The heritage of the new museum amounted to 2,700 objects from different donations and expeditions carried out between the second half of the 19th century and the mid-20th century in the Philippines, Equatorial Guinea, Ecuador, and Peru. Subsequently, the collections were increased during several ethnological campaigns led by the former director of the museum, August Panyella, with the help of his colleagues.
Initially, during the 1950s, these expeditions were limited to the Spanish colonies in Africa: Guinea and Morocco.
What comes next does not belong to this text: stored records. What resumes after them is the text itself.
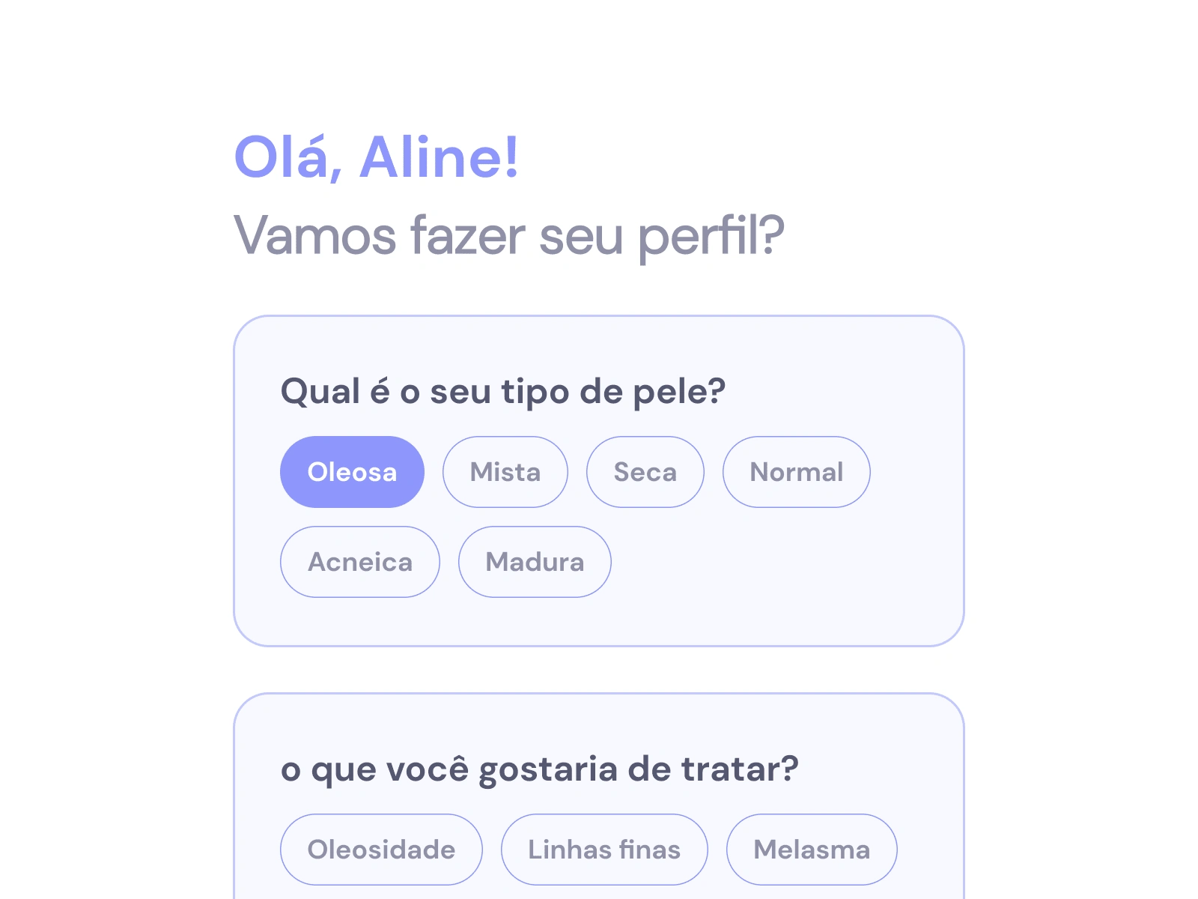The width and height of the screenshot is (1198, 899).
Task: Click the 'Olá, Aline!' greeting heading
Action: click(x=377, y=158)
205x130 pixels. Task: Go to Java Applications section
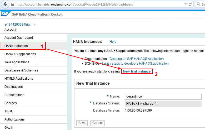(x=17, y=62)
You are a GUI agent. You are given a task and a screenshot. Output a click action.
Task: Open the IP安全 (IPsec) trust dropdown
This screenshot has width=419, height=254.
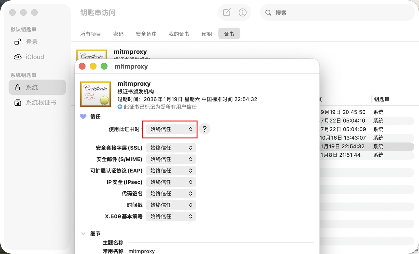click(x=171, y=182)
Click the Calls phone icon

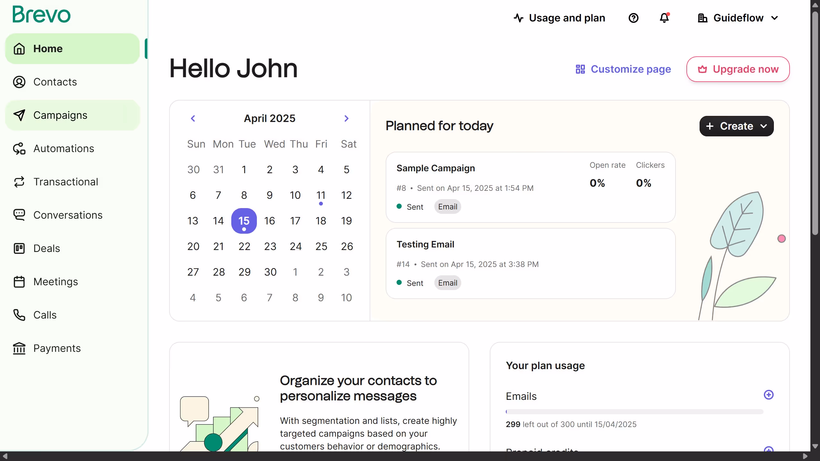coord(19,315)
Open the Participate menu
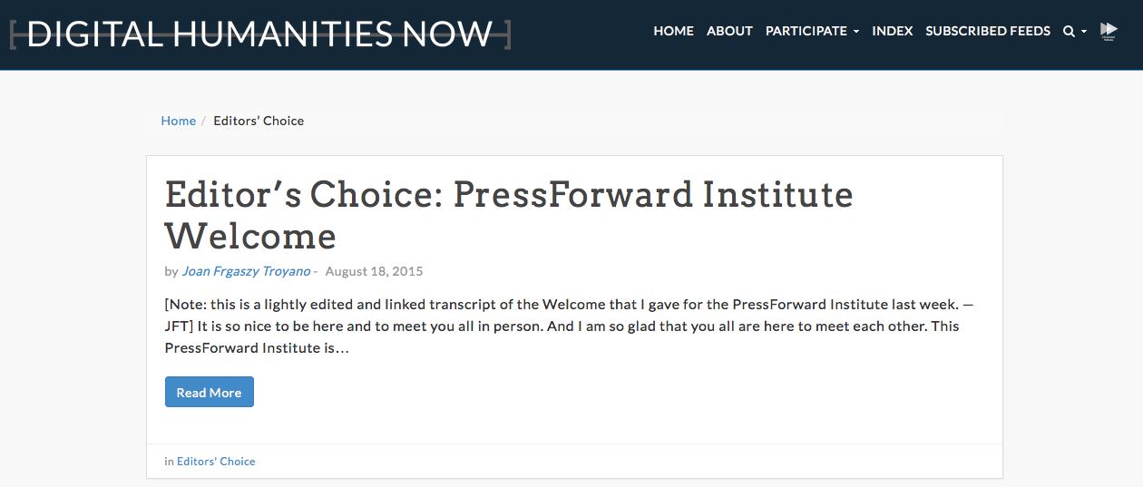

In 1958, Panyella received a letter from José Díaz de Villegas, Director General of African Plazas and Provinces, indicating the advisability of ‘changing the word “Colonial” for another word more in line with the currents of thought and politics of the time’.
The new name chosen would be ‘Ethnological Museum’, with the addition of a subtitle: ‘Races – Peoples – Cultures’. Following a series of relocations and modifications to the conceptual framework of the institution, a new building was constructed in 1973 to house the Ethnological Museum of Barcelona, also in Montjuic.
More recently, in 2015, the Museum of World Cultures (MCM) opened its doors as the centre’s second headquarters, occupying the palaces of Nadal and Marqués de Llió on Carrer de Montcada. This museum was made up mainly of pieces from the Folch Foundation, as a result of a loan of 2,352 non-Western art objects. In 2017 these two sites were merged to create a single facility: the Museum of Ethnology and World Cultures (MuEC).